* _Data provided_:
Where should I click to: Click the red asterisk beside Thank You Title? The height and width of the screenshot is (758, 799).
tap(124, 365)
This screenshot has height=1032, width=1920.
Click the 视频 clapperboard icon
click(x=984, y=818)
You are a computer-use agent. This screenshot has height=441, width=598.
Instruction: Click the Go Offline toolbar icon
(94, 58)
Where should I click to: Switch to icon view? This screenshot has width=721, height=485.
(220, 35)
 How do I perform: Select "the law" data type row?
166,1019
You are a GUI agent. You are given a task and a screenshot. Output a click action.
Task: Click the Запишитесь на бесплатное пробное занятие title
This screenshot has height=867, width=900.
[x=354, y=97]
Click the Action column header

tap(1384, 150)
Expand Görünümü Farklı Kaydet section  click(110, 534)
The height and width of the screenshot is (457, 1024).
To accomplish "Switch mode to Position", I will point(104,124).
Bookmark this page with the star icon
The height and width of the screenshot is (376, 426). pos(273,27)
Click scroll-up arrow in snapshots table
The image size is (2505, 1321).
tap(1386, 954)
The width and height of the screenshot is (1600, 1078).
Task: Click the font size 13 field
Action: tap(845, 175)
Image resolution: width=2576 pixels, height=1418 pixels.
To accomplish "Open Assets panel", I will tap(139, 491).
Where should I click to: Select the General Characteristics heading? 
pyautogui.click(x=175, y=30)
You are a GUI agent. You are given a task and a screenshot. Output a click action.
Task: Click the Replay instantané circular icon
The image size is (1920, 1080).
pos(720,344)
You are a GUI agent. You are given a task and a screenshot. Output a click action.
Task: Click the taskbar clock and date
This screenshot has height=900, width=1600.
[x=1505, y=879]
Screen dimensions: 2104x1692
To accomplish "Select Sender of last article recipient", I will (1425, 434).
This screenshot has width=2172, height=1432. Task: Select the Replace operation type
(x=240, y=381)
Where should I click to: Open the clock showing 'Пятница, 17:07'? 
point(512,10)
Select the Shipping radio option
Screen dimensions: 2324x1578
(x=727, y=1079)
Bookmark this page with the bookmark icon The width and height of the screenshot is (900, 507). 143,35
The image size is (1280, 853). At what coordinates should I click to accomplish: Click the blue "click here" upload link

* _Instruction_: Reproduce, character for character, the lines of the listing from the line containing "Bookmark this page with the star icon" through the line containing "pyautogui.click(x=175, y=30)", including both of those lines.

* _Written solution_:
Bookmark this page with the star icon
The height and width of the screenshot is (376, 426). pos(273,27)
Click scroll-up arrow in snapshots table
The image size is (2505, 1321).
tap(1386, 954)
The width and height of the screenshot is (1600, 1078).
Task: Click the font size 13 field
Action: tap(845, 175)
Image resolution: width=2576 pixels, height=1418 pixels.
To accomplish "Open Assets panel", I will tap(139, 491).
Where should I click to: Select the General Characteristics heading? 
pyautogui.click(x=175, y=30)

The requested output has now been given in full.